[BEGIN]

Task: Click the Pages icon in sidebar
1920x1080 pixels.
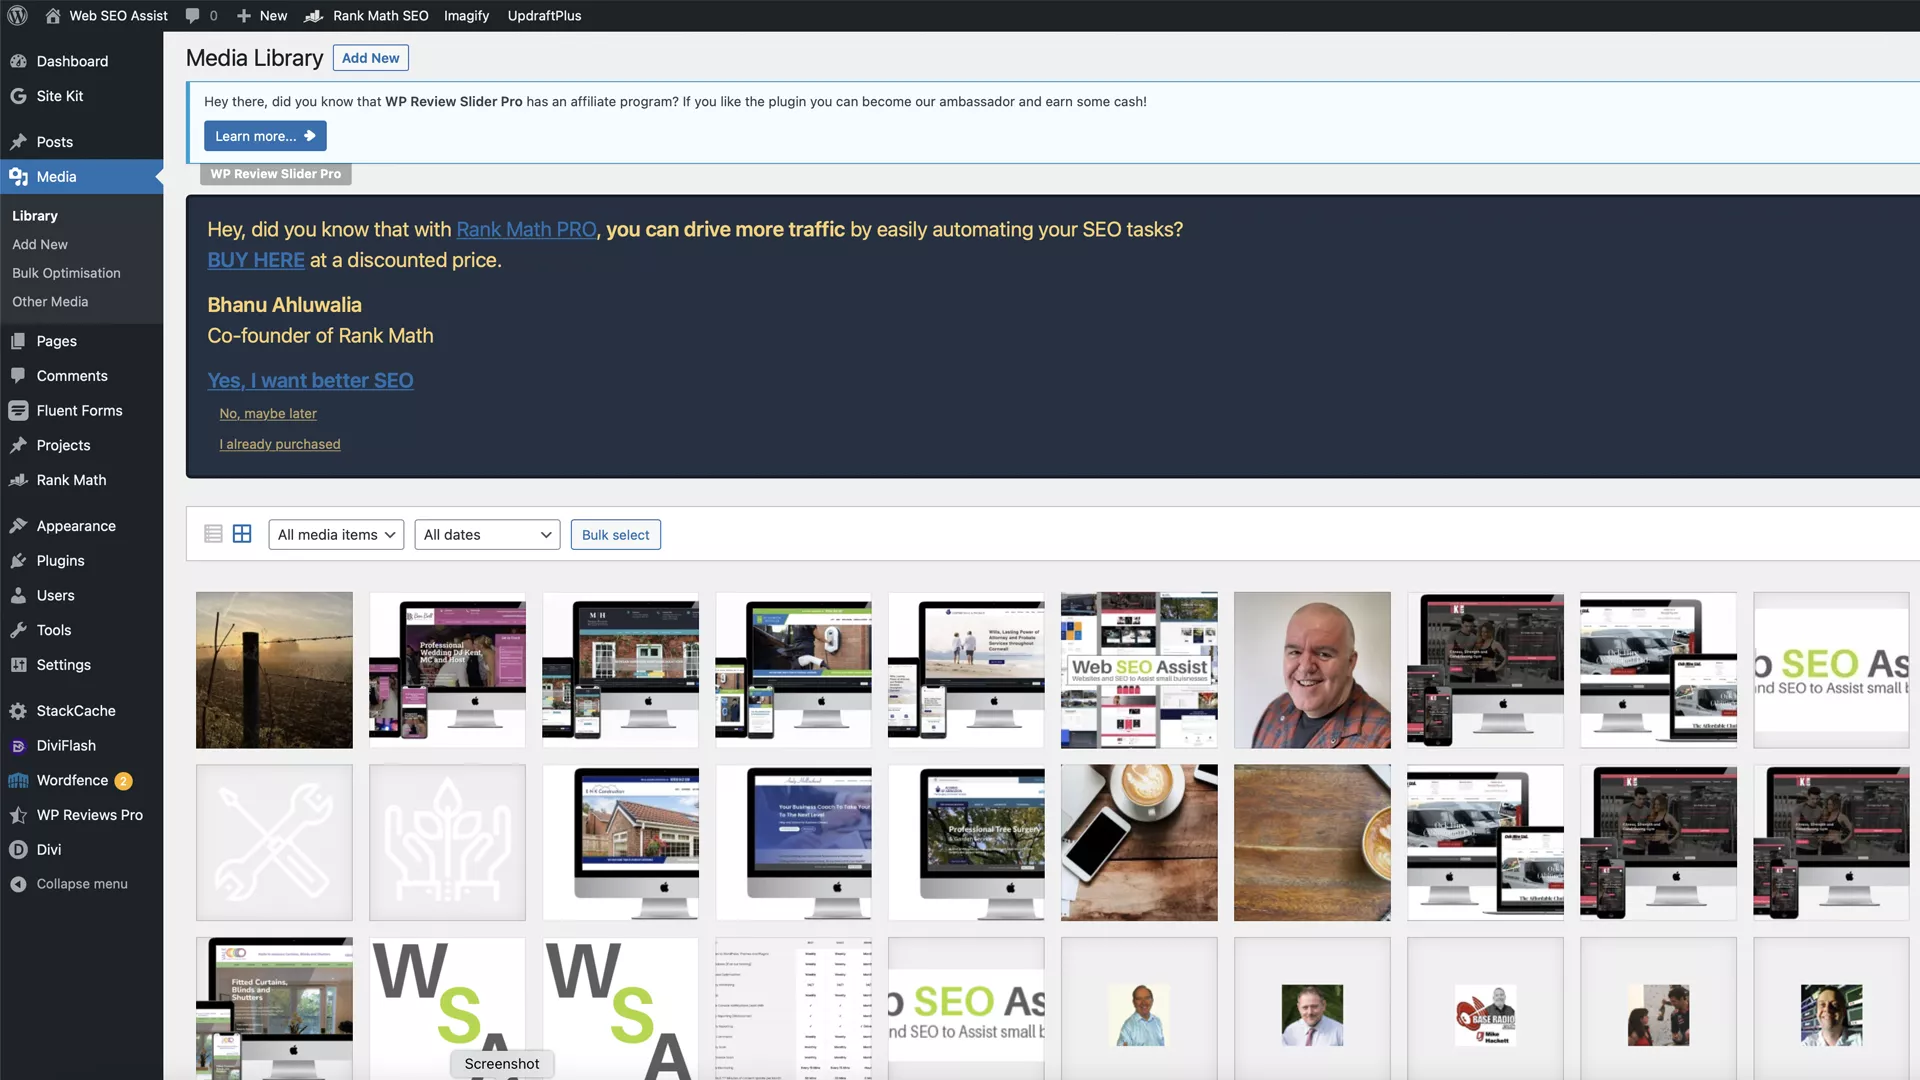Action: point(18,340)
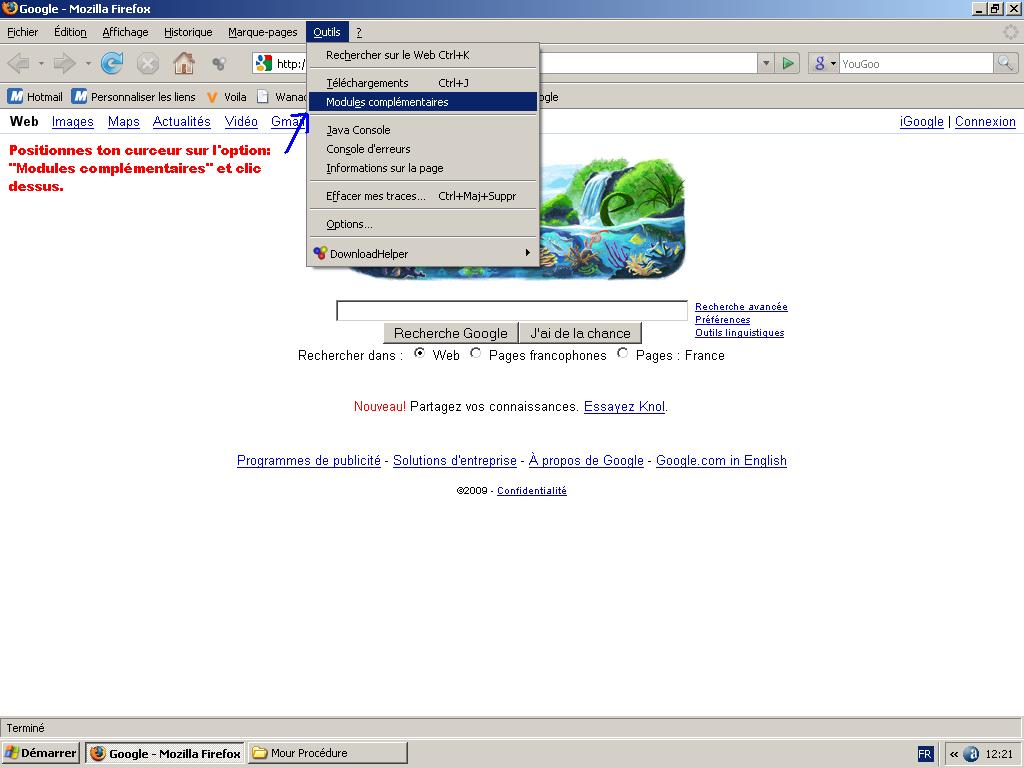Click the DownloadHelper toolbar icon

click(x=219, y=64)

[END]

## Aim of the exercise:
Reproduce every line of the listing above verbatim, leaving out the pictures.

## Task output:
Task: Click the Pages icon in sidebar
1920x1080 pixels.
Action: point(18,340)
Click the DownloadHelper toolbar icon

click(x=219, y=64)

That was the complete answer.